98% das empresas de tecnologia no Brasil têm dificuldade para contratar profissionais qualificados
Pesquisa revela que falta de conhecimento técnico e carência de profissionais de IA travam o mercado
Cerca de 98% das empresas de tecnologia no Brasil enfrentam dificuldades para encontrar profissionais qualificados. É o que aponta a pesquisa “Mercado de Trabalho Tech: Raio-X e Tendências”, desenvolvida pela Ford em parceria com o Instituto Datafolha.
Para o estudo, foram entrevistados 250 líderes de RH e Tecnologia da Informação de médias e grandes empresas para compreender os principais desafios e tendências do setor. A amostra abrange profissionais responsáveis por contratações em todas as regiões do país, em segmentos como tecnologia, varejo, serviços, educação, finanças e saúde.
Segundo a pesquisa, os resultados mostraram que 72% das empresas afirmaram que a falta de conhecimento técnico é um dos principais desafios, seguido pela ausência de experiência (54%).
No que diz respeito ao tempo de contratação, 14% das empresas conseguem fazê-la em menos de um mês, enquanto 50% levam entre um e dois meses, 25% demoram de dois a três meses e 11% chegam a exceder quatro meses de busca. O LinkedIn consolida-se como a principal ferramenta de recrutamento para 60% das organizações.
Já em relação às habilidades técnicas, a pesquisa aponta que as posições “mais difíceis de preencher” são: especialistas em Inteligência Artificial (35%) e engenheiros de software (31%).
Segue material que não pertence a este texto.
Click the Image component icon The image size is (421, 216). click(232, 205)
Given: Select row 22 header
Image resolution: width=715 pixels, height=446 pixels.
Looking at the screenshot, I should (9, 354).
Conhecimentos em Segurança da Informação (30%) e Inteligência Artificial e Machine Learning (29%) são os mais escassos.
De acordo com a pesquisa, ter competência técnica não é suficiente, uma vez que 37% das empresas rejeitam candidatos “tecnicamente aptos" devido à falta de “soft skills”, que são habilidades socioemocionais. Conforme o estudo, as habilidades mais difíceis de encontrar são Inteligência Emocional (36%) e Pensamento Crítico e Capacidade de Resolver Problemas (33%).
Outro ponto considerado relevante é a falta de domínio do inglês; cerca de 78% das empresas desclassificam candidatos que não apresentem o idioma.
Geração Z
O estudo também aponta as prioridades da Geração Z. Para o público mais jovem, o salário (53%), a flexibilidade na jornada de trabalho (49%) e equilíbrio entre vida pessoal e profissional (39%) são os principais fatores na hora de decidir onde trabalhar.
Em paralelo, 93% das empresas admitem ter dificuldades em encontrar candidatos de grupos sub-representados, como pessoas em condição de vulnerabilidade.
"A pesquisa mostra que precisamos ir além da qualificação técnica. A demanda por habilidades como inteligência emocional e pensamento crítico é imensa e continuará crescendo", pontua Fernanda Ramos, diretora de Recursos Humanos da Ford América do Sul.
Inteligência Artificial
Projetando os próximos dois anos, a Inteligência Artificial é citada por 46% das empresas como o principal motor de mudança no mercado de tecnologia. A necessidade de qualificação profissional aparece em segundo lugar (29%), seguida por inovações tecnológicas (17%). A pesquisa prevê ainda que as “soft skills” serão as habilidades mais difíceis de encontrar no futuro (citadas por 50% das empresas), superando as “hard skills”, que são as formações (44%).
“A pesquisa mostra que a Inteligência Artificial já está mudando o mercado, mas para que ela entregue valor real é preciso ter dados organizados, contexto e profissionais preparados para transformar informação em decisão. Quando vemos que IA, Machine Learning e Segurança da Informação estão entre as áreas mais difíceis de contratar, fica claro que o desafio das empresas é duplo: investir em tecnologia e, ao mesmo tempo, desenvolver talentos e fortalecer sua base de dados”, afirma Djalma Brighenti, diretor de TI da Ford América do Sul.
Para Pamela Paiffer, diretora de Comunicação e Responsabilidade Social da Ford América do Sul, os dados mostrados no estudo reforçam o “descompasso entre a velocidade da inovação e a disponibilidade de profissionais qualificados é um dos grandes desafios do mercado hoje”.